Wednesday, 15 February 2012

Bounce and Rhyme

Wind the bobbin up
Wind the bobbin up
Pull, pull, clap clap clap

Wind it back again
Wind it back again
Pull, pull, clap clap clap

Point to the ceiling, point to the floor, 
Point to the window, point to the door. 
Clap your hands together, one, two, three
Put your hands upon your knee.

I started running Bounce and Rhyme classes when Boy turned 7 months. Coincidentally, I restarted them when Girl reached the same age. Once a week, on Wednesday afternoons, a small crowd of parents, babies and toddlers meet up in a corner of a local entertainment centre  and we sing nursery rhymes, play simple percussion instruments and enjoy other songs, rhymes, puppets and bubbles. The class is a drop-in, so no two weeks are the same. One week may full of busy toddlers running around and demanding their favourite song, while the next may be primarily small babies who sit and bounce on their mammy's knee and expending more energy chewing tambourines rather than hitting them.

Today was a rather smaller group than usual, maybe due to the half-term break. Despite this, there was every age group, from the smallest snoozing newborn, through sitters, crawlers and wobblers right up to the two and three year old pros, some of whom have been coming since they were really tiny.

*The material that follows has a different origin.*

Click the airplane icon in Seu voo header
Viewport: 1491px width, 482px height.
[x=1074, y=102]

There is Girl and her wee buddy who sit clapping, dribbling and chuckling through Horsie Horsie, a two year old who spends most of the class running round in circles, only pausing to wag his finger fiercely during Five Little Monkeys and Miss Polly Had a Dolly. Another older toddler who takes great delight in shrieking when we pretend to sleep for Sleeping Bunnies. A 9 month old who has come for her first class threatens to fall asleep during Twinkle Twinkle but soon perks up when the instruments come out. And for myself and the other Scottish mum who showed up today, there's nothing quite like hearing a room full of Irish mammies singing Ali Bali Bee and Ye Canny Shove yer Granny aff a Bus.

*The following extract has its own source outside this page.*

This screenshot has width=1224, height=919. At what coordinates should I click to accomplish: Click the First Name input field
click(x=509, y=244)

When the class is over, the children enjoy the ball pool while the mammies enjoy a well-earned cup of coffee. I feel sad that Boy is missing out on Bounce and Rhyme these days, but not quite sad enough to torture myself by having to mind both my babies while protecting my stash of bubbles and jumping around like a Dingle Dangle Scarecrow. Or am I?

Bounce and Rhyme for children aged 3 months to 3 years is on at City Limits, Oranmore every Wednesday at 2.30pm. No booking necessary.

Tuesday, 14 February 2012

The Messiest Cupboard in the World

Recently I was asked to run arts and crafts at one of the local weekly parent and toddler groups. So this morning, laden down with cereal box cut out hearts, I celebrated a quick weight watchers victory (congratulations! You're back down to the weight you were a month ago - you know, that weight goal you celebrated by eating chips for the next three weeks) and hurried off to the Parent and Toddler group.

This group is held in a soft play centre, so I was surprised when so many little faces appeared in the craft corner just minutes after I arrived. On opening the art cupboard I felt, for the first time ever, an odd sense of smug pride that someone somewhere was indeed capable of maintaining a messier cupboard than I. After raking through shelves and shelves of half finished creations, crunchy paintbrushes and a surprising number of empty crisp packets and raisin boxes (ick) I finally scraped together three Pritt sticks (two of which where completely dried up) two broken red crayons (itched to steal for my collection, but resisted), five tiny scraps of red felt and a few sheets of pink sugar paper. Good enough!

If I do say it myself, the project was a resounding success. So much so that all the decorated hearts and Valentine cards were made and taken away before I got a chance to snap them. (The one below came from Boy, made at crèche). Now let's be clear: we are talking about 2 year olds here. It was a resounding success for about 9 minutes. 11 if you count the kids who showed up after everyone else had finished. But a success nevertheless. Especially considering I was competing with a bouncy castle.

I spent the next half hour clearing out one section of the Messiest Cupboard in the World. Externally I was tutting and shaking my head as any tidy, organised Supermammy should. But inside I was beaming with pride and couldn't help thinking, "imagine if Grunny could see me now?"